-- Opening Marker --

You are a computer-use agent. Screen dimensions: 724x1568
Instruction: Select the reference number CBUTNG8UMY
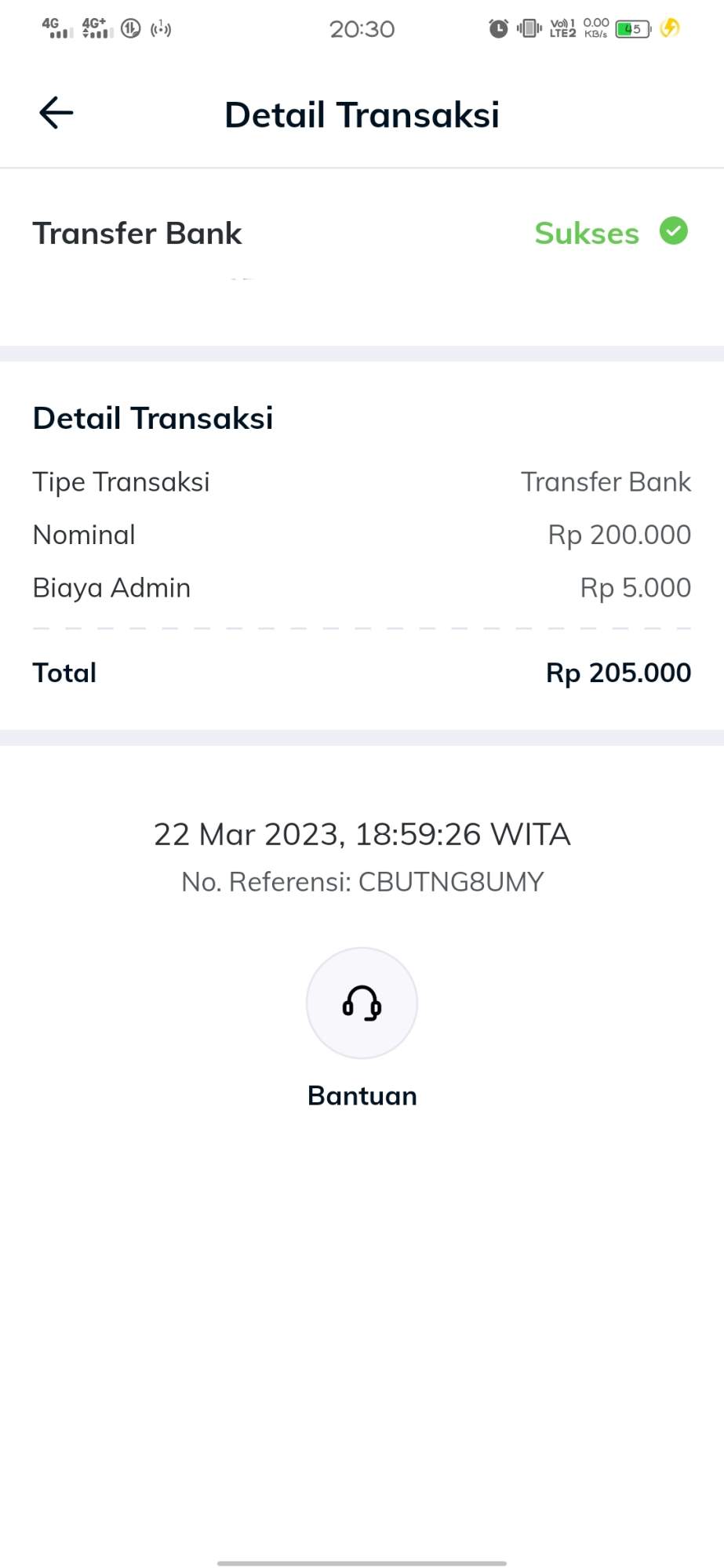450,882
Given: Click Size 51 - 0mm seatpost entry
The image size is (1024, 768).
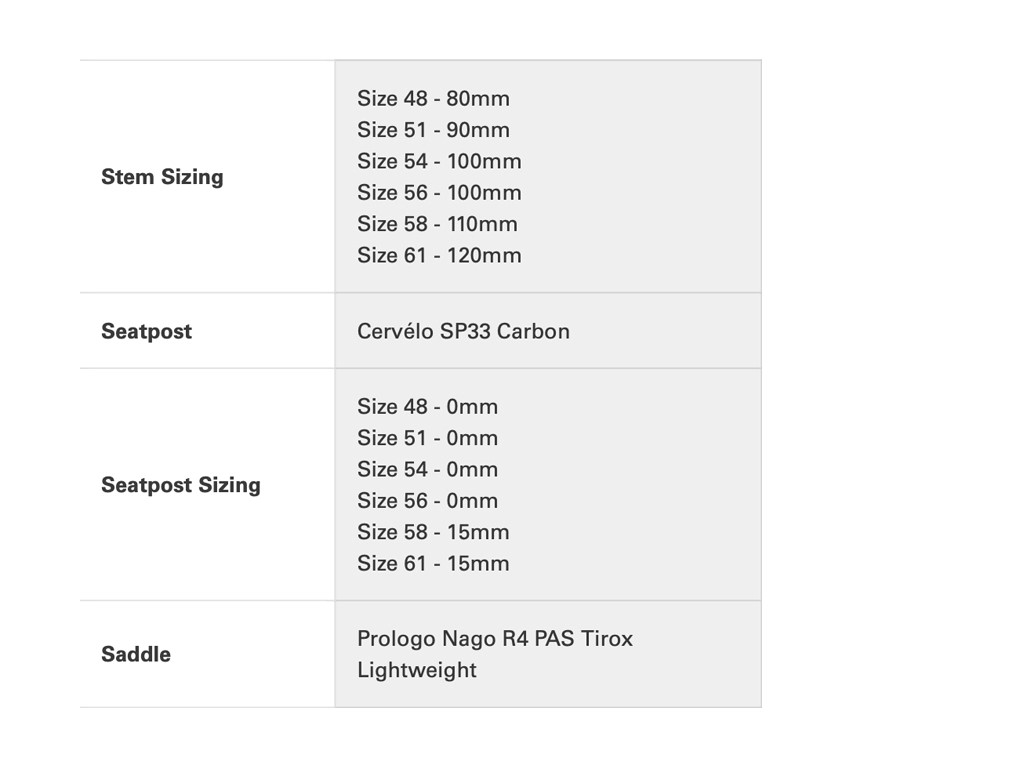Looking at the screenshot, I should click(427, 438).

-- Closing Marker --
-- Opening Marker --

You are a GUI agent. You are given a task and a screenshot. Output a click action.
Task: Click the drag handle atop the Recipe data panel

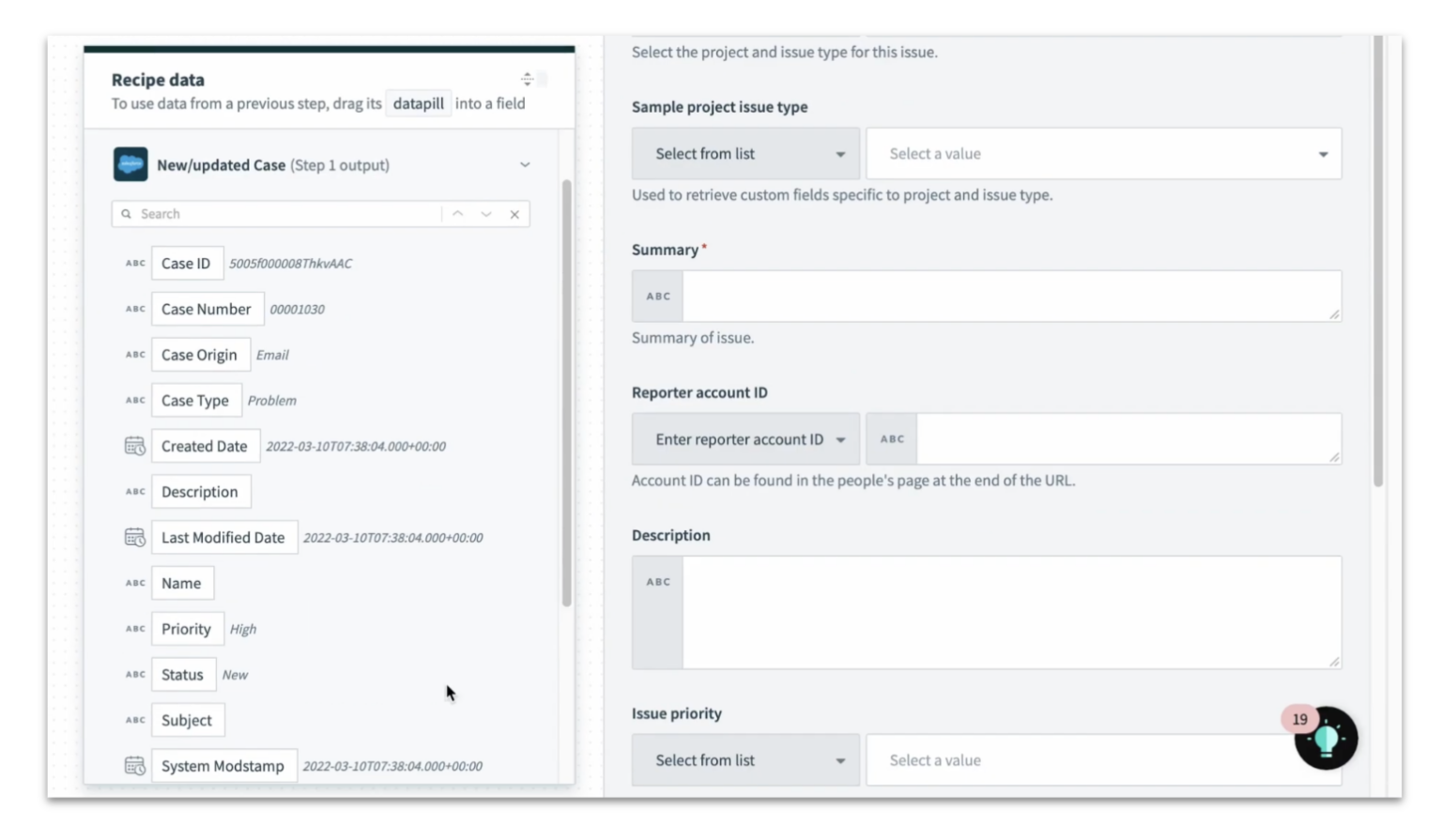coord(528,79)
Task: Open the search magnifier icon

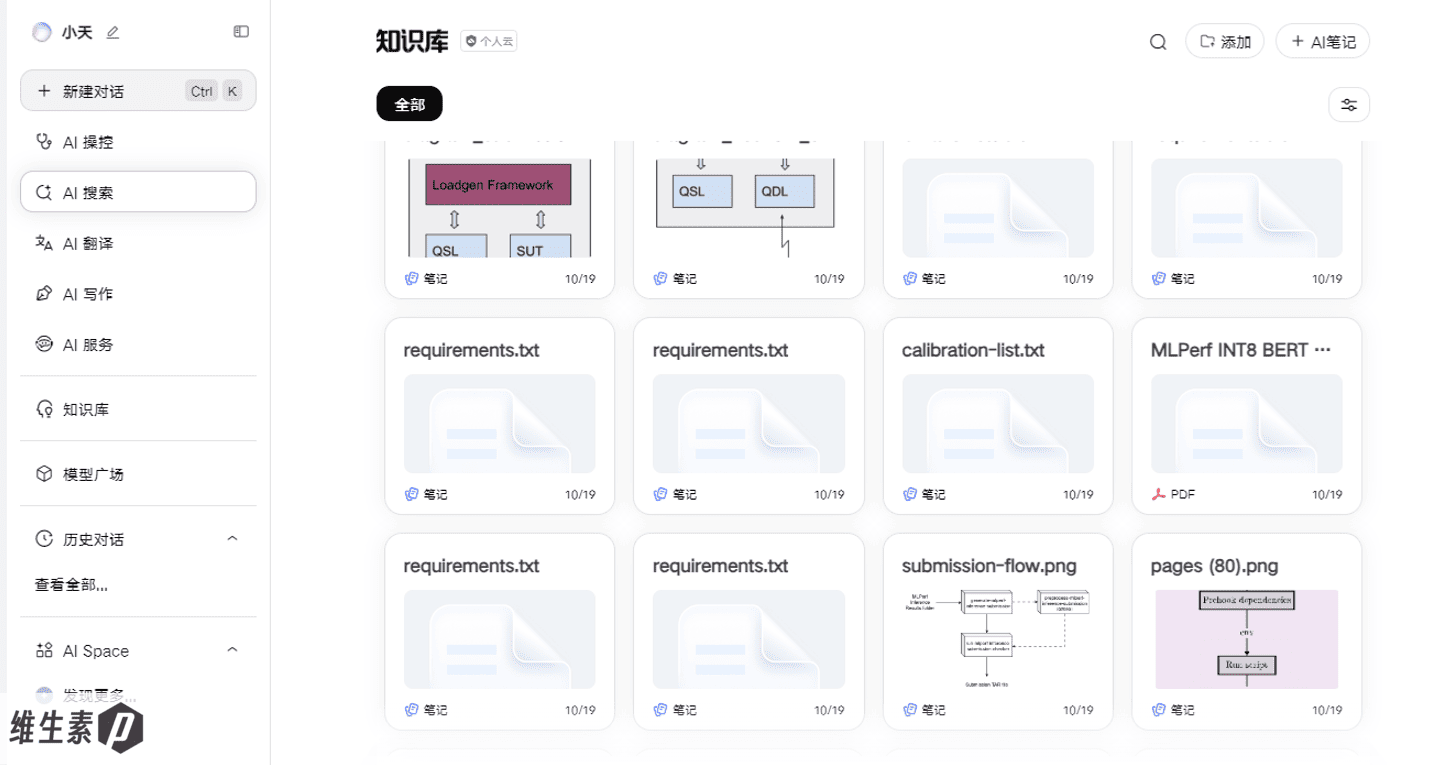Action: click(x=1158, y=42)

-- Closing Marker --

TASK DIRECTIONS: Identify each line of the material where the word "agent" shows up, and copy it.

EXERCISE RESULT:
You are a computer-use agent. Screen dimensions: 724x1568
You are a GUI agent. You are given a task and a screenshot. Output a click action.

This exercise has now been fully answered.